* Task requirements: Please rewrite all of the data below, replacing every "Blog" with "News" and leaving everything else unchanged. Leave the pictures out of your answer.

* Materials provided:
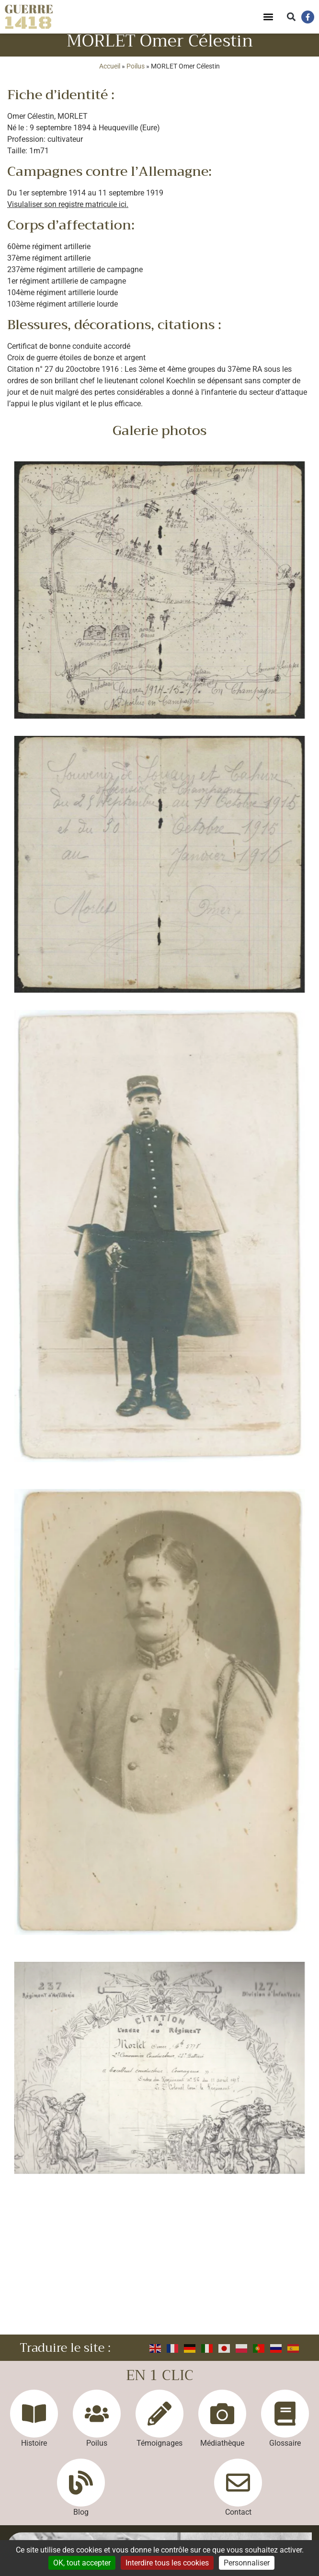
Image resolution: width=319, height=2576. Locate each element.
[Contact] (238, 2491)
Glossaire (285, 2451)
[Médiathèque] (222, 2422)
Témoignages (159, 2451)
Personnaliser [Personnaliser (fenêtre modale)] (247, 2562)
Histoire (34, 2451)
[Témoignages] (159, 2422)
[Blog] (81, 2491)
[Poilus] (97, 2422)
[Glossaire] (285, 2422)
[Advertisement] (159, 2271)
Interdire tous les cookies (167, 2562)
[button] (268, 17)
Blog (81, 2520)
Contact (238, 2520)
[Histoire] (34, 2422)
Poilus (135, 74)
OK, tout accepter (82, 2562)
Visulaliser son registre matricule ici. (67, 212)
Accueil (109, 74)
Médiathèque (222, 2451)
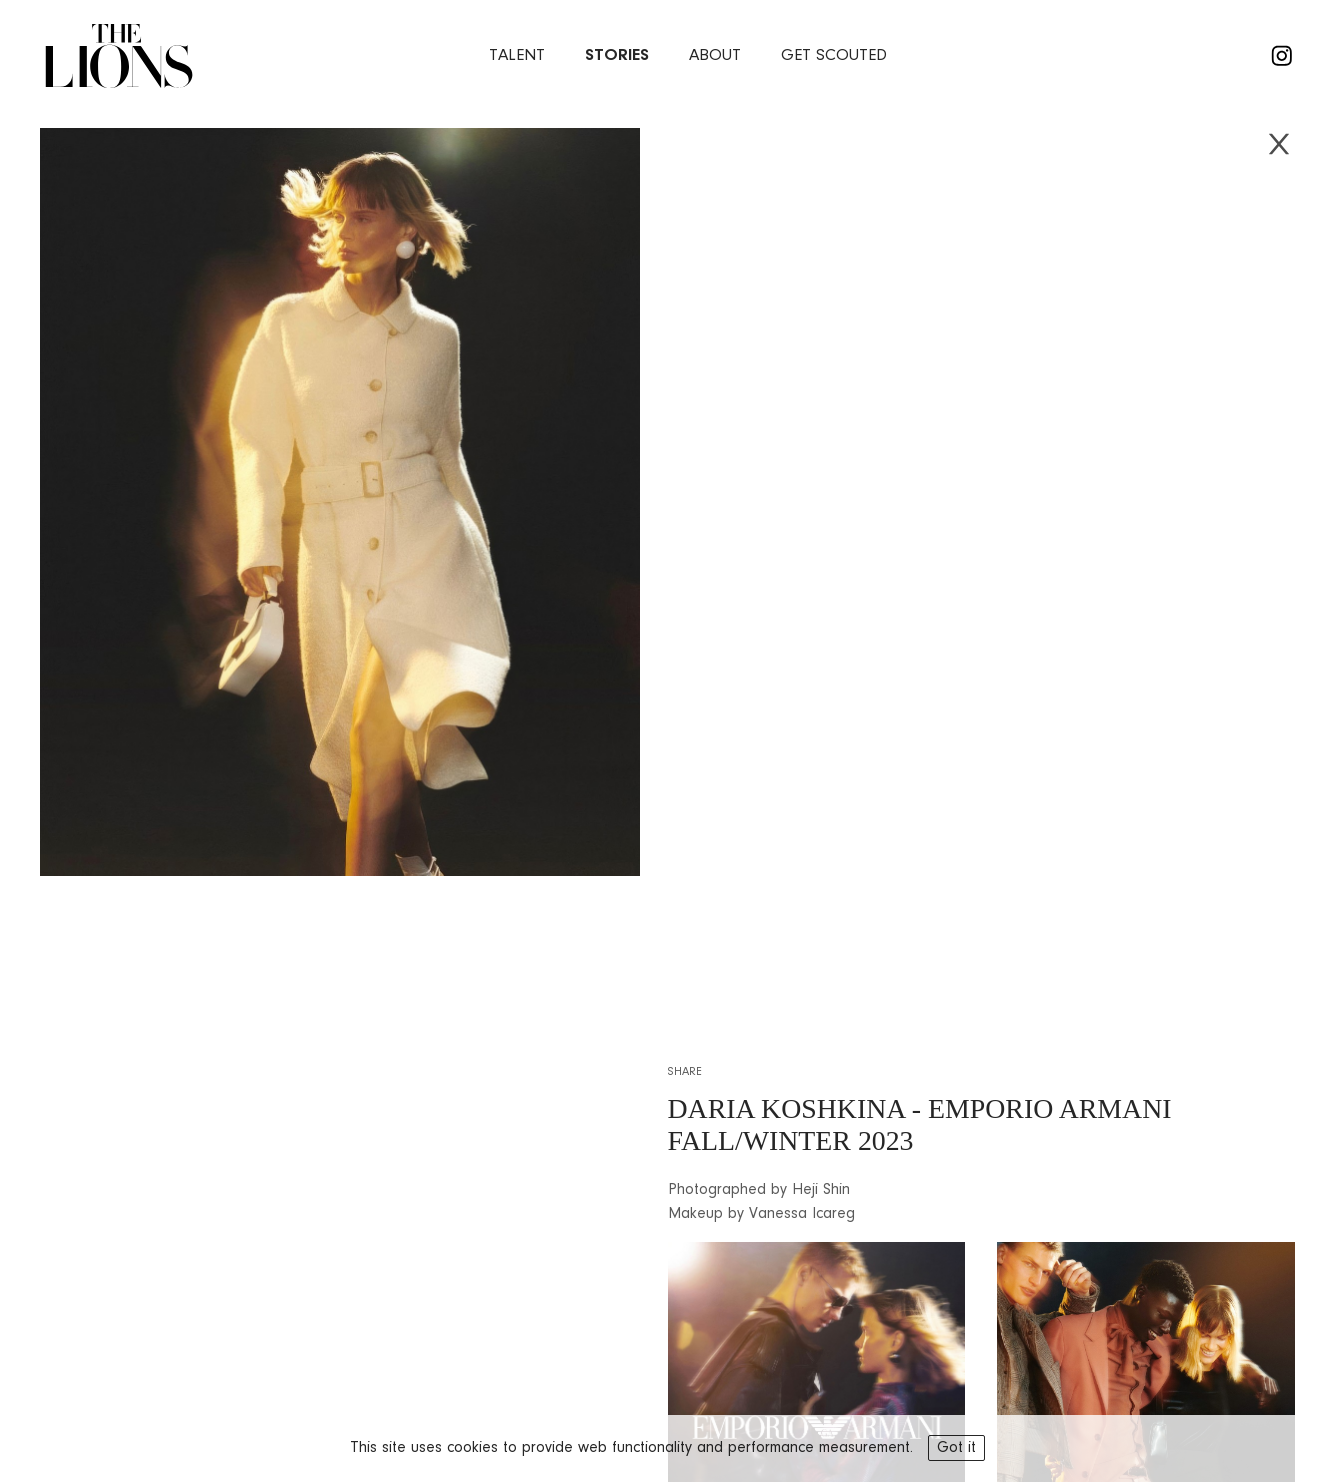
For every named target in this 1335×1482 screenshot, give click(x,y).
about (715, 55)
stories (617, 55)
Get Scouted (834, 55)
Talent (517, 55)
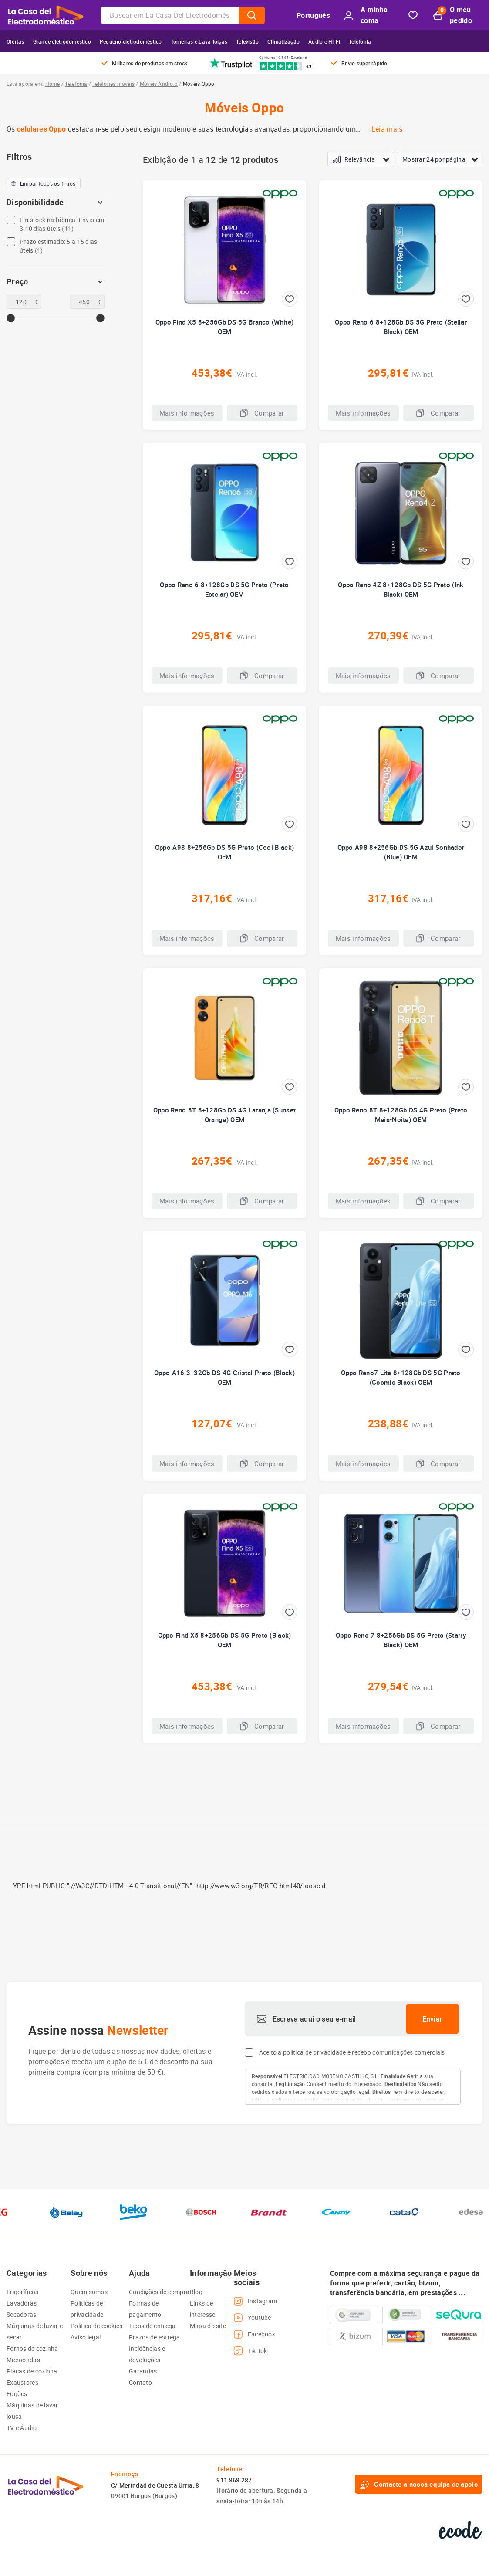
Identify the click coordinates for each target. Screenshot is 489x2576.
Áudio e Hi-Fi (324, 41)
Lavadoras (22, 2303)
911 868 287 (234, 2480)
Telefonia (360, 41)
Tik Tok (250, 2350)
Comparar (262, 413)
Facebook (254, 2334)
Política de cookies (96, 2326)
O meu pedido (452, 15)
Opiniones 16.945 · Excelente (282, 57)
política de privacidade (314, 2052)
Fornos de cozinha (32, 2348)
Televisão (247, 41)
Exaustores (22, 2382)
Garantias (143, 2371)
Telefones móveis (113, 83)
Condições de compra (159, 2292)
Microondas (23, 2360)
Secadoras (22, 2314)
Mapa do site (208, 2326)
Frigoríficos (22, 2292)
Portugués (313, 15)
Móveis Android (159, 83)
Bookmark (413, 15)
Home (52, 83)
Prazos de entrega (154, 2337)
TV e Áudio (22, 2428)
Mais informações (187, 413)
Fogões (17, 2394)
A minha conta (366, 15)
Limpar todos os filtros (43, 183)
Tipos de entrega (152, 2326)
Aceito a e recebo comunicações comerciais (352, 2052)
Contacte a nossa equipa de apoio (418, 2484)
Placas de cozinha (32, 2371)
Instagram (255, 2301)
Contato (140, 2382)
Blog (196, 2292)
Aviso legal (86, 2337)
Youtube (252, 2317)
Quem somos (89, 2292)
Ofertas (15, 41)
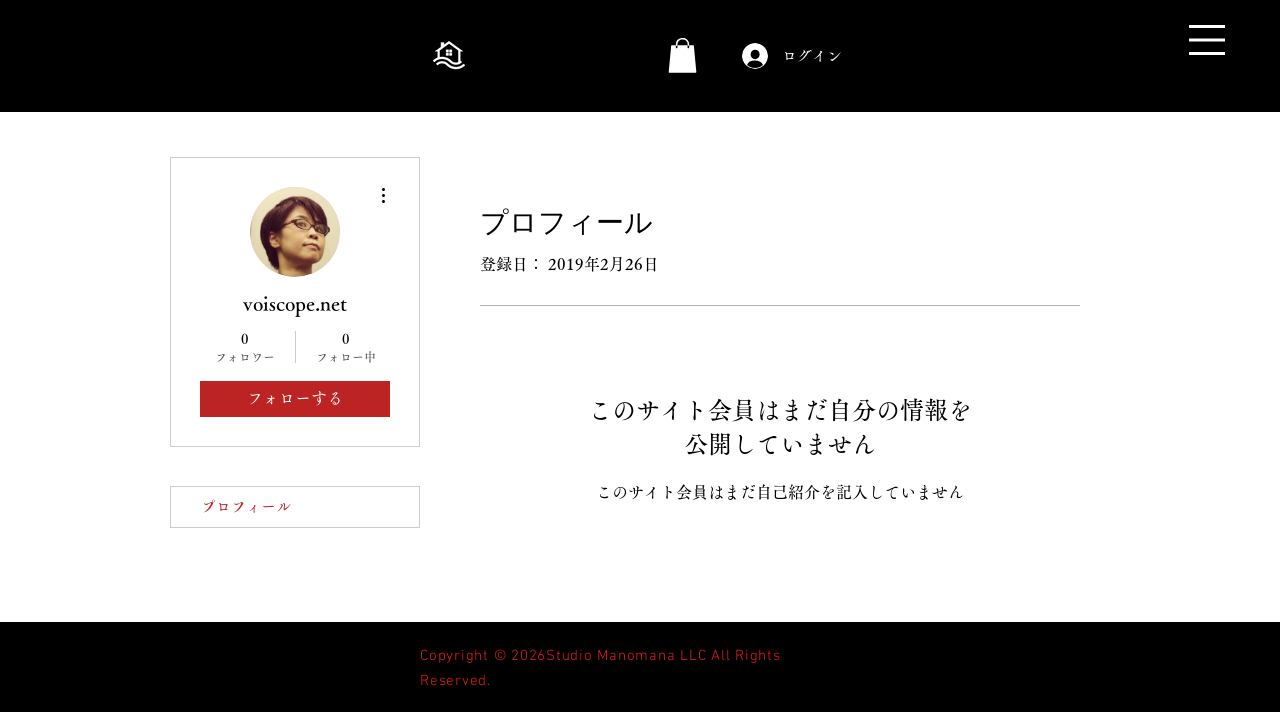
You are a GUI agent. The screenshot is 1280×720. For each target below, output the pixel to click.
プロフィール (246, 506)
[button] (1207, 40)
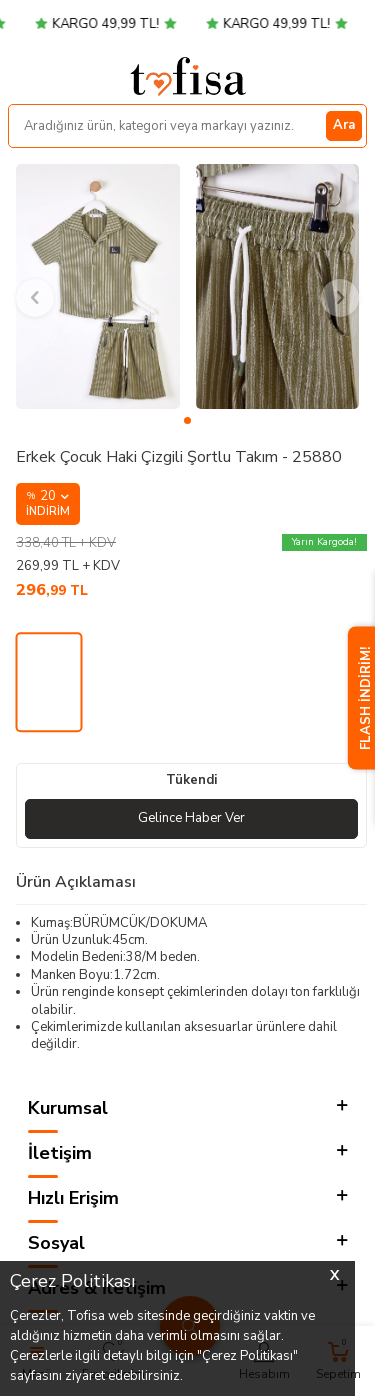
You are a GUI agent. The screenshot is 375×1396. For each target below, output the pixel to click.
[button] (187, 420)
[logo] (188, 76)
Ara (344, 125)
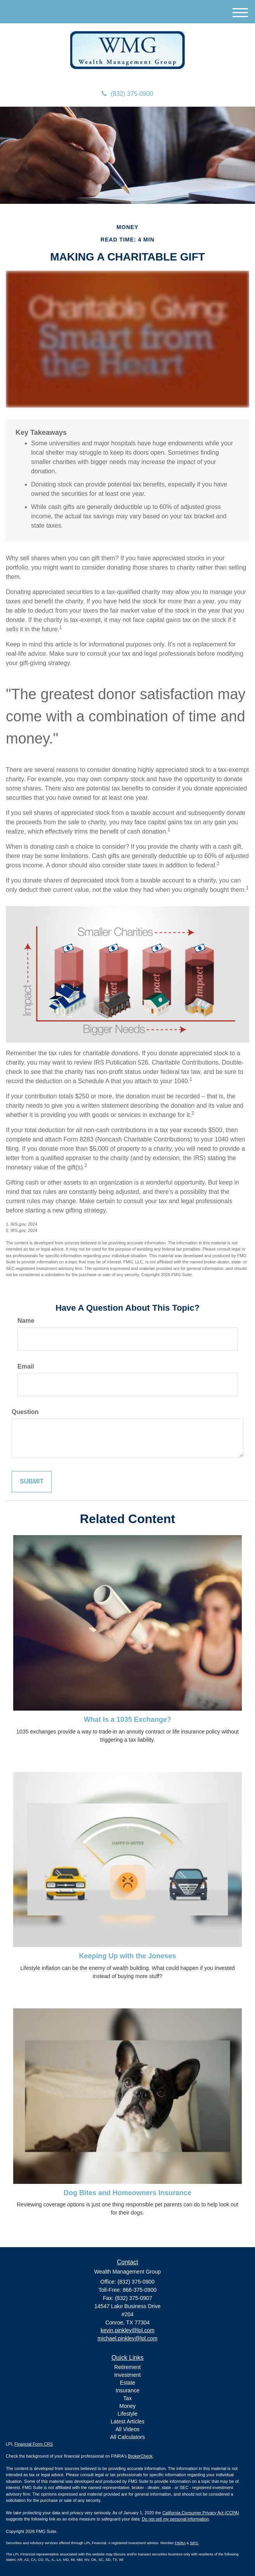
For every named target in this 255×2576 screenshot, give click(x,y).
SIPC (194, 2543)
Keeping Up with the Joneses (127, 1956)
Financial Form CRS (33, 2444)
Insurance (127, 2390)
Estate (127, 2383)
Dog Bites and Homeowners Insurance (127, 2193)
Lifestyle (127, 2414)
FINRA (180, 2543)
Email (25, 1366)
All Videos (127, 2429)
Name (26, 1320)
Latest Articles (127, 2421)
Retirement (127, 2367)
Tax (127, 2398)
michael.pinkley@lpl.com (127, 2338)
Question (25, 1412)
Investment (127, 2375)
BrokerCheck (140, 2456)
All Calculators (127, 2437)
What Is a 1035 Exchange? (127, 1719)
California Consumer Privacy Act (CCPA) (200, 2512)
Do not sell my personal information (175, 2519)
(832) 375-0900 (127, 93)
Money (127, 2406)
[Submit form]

* Final result:
Image resolution: width=319, height=2576. Locate each element.
[Contact] (238, 2491)
Glossaire (285, 2451)
[Médiathèque] (222, 2422)
Témoignages (159, 2451)
Personnaliser [Personnaliser (fenêtre modale)] (247, 2562)
Histoire (34, 2451)
[Témoignages] (159, 2422)
[News] (81, 2491)
[Poilus] (97, 2422)
[Glossaire] (285, 2422)
[Advertisement] (159, 2271)
Interdire tous les cookies (167, 2562)
[button] (268, 17)
News (81, 2520)
Contact (238, 2520)
[Histoire] (34, 2422)
Poilus (135, 74)
OK, tout accepter (82, 2562)
Visulaliser son registre matricule ici. (67, 212)
Accueil (109, 74)
Médiathèque (222, 2451)
For every named target in this 1335×1482 screenshot, give click(x,y).
about (715, 55)
stories (617, 55)
Get Scouted (834, 55)
Talent (517, 55)
Identify the click coordinates for each target. Screenshot is 489x2576.
Áudio e Hi-Fi (324, 41)
Lavadoras (22, 2303)
911 868 287 (234, 2480)
Telefonia (360, 41)
Tik Tok (250, 2350)
Comparar (262, 413)
Facebook (254, 2334)
Política de cookies (96, 2326)
O meu pedido (452, 15)
Opiniones 16.945 · Excelente (282, 57)
política de privacidade (314, 2052)
Fornos de cozinha (32, 2348)
Televisão (247, 41)
Exaustores (22, 2382)
Garantias (143, 2371)
Telefones móveis (113, 83)
Condições de compra (159, 2292)
Microondas (23, 2360)
Secadoras (22, 2314)
Mapa do site (208, 2326)
Frigoríficos (22, 2292)
Portugués (313, 15)
Móveis Android (159, 83)
Bookmark (413, 15)
Home (52, 83)
Prazos de entrega (154, 2337)
TV e Áudio (22, 2428)
Mais informações (187, 413)
Fogões (17, 2394)
A minha conta (366, 15)
Limpar todos os filtros (43, 183)
Tipos de entrega (152, 2326)
Aceito a e recebo comunicações comerciais (352, 2052)
Contacte a nossa equipa de apoio (418, 2484)
Placas de cozinha (32, 2371)
Instagram (255, 2301)
Contato (140, 2382)
News (196, 2292)
Aviso legal (86, 2337)
Youtube (252, 2317)
Quem somos (89, 2292)
Ofertas (15, 41)
You are a GUI agent. The screenshot is 1280×720. For each target below, output the pixel to click.
プロフィール (246, 506)
[button] (1207, 40)
You are a GUI agent. The screenshot is 375×1396. For each target below, output the pixel to click.
[button] (187, 420)
[logo] (188, 76)
Ara (344, 125)
For every named target in this 255×2576 screenshot, give click(x,y).
SIPC (194, 2543)
Keeping Up with the Joneses (127, 1956)
Financial Form CRS (33, 2444)
Insurance (127, 2390)
Estate (127, 2383)
Dog Bites and Homeowners Insurance (127, 2193)
Lifestyle (127, 2414)
FINRA (180, 2543)
Email (25, 1366)
All Videos (127, 2429)
Name (26, 1320)
Latest Articles (127, 2421)
Retirement (127, 2367)
Tax (127, 2398)
michael.pinkley@lpl.com (127, 2338)
Question (25, 1412)
Investment (127, 2375)
BrokerCheck (140, 2456)
All Calculators (127, 2437)
What Is a 1035 Exchange? (127, 1719)
California Consumer Privacy Act (CCPA) (200, 2512)
Do not sell my personal information (175, 2519)
(832) 375-0900 (127, 93)
Money (127, 2406)
[Submit form]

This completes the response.